Les garçons accros à Internet et aux smartphones présentent une chimie cérébrale altérée et déséquilibrée.

Environ 28 % des Flamands ne peuvent se passer de leur smartphone une journée entière, mais cela ne signifie pas une dépendance. La différence réside dans les perturbations : routine quotidienne altérée, vie sociale impactée, productivité diminuée, troubles du sommeil et émotions affectées. Des tests standardisés évaluent la dépendance selon ces critères.
Des neuroradiologues coréens ont appliqué un tel test pour identifier des adolescents dépendants. Ils ont comparé les cerveaux de 19 garçons addicts, âgés en moyenne de 15,5 ans, à ceux de pairs non dépendants, via la spectroscopie par résonance magnétique (MRS), une technique d’imagerie cérébrale mesurant la composition chimique.

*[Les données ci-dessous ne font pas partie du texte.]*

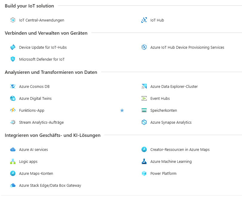Click the Azure Machine Learning flask icon
242x199 pixels.
(144, 162)
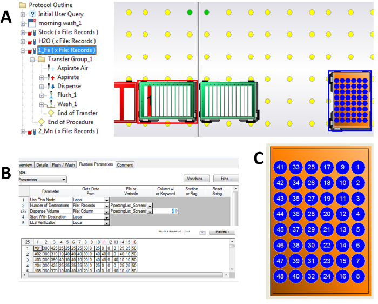Click the Column # stepper for Dispense Volume
This screenshot has width=378, height=304.
coord(175,212)
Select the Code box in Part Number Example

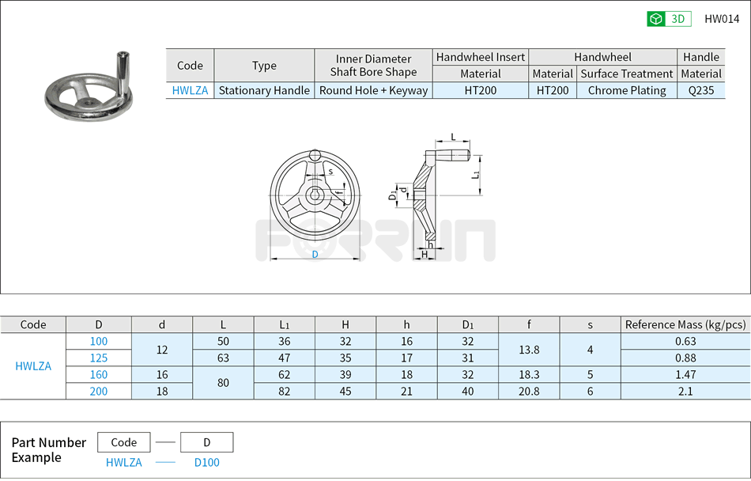[124, 442]
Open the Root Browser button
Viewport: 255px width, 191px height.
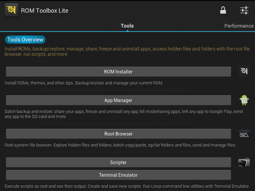[x=118, y=134]
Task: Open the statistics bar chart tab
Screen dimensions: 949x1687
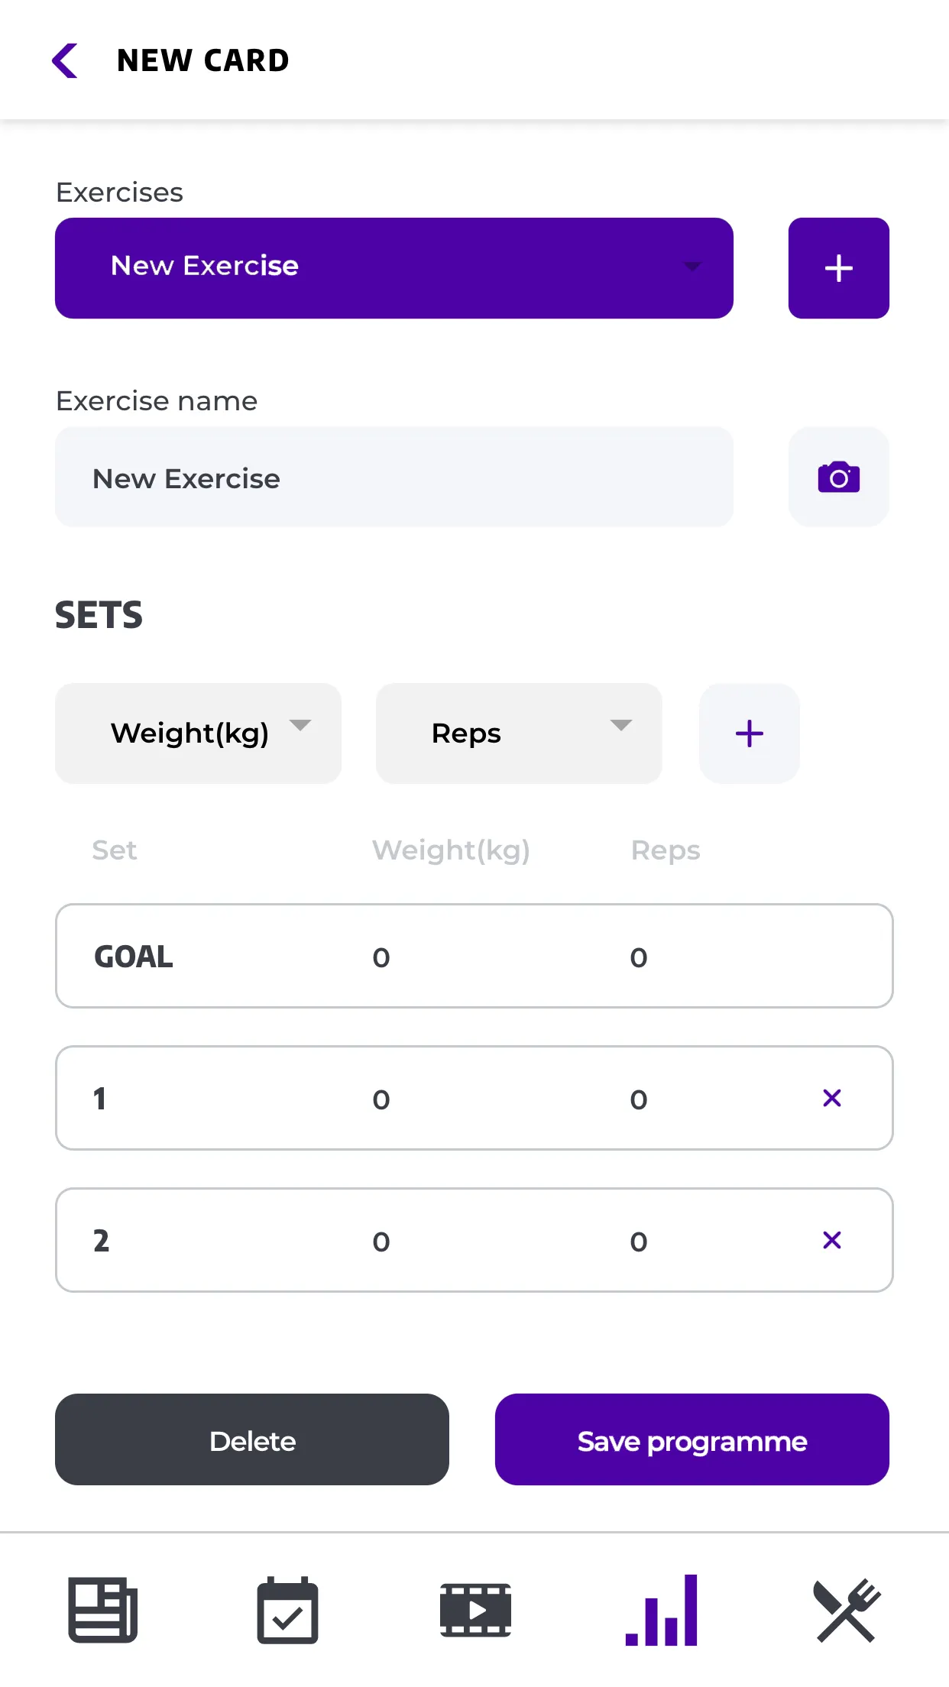Action: [662, 1610]
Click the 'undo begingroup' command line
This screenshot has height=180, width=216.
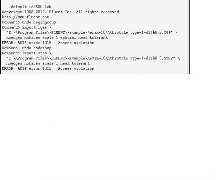pos(29,22)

Les résultats MRS révèlent un ratio altéré de neurotransmetteurs : acide gamma-aminobutyrique (GABA), glutamate et glutamine (Glx).
"Le déséquilibre entre GABA, créatine et glutamate est lié à la dépression et à l’anxiété", explique Hyung Suk Seo, responsable de l’étude à la Korea University.
Ces associations ne sont pas théoriques : les jeunes dépendants montrent plus de dépression, insomnie, anxiété et impulsivité.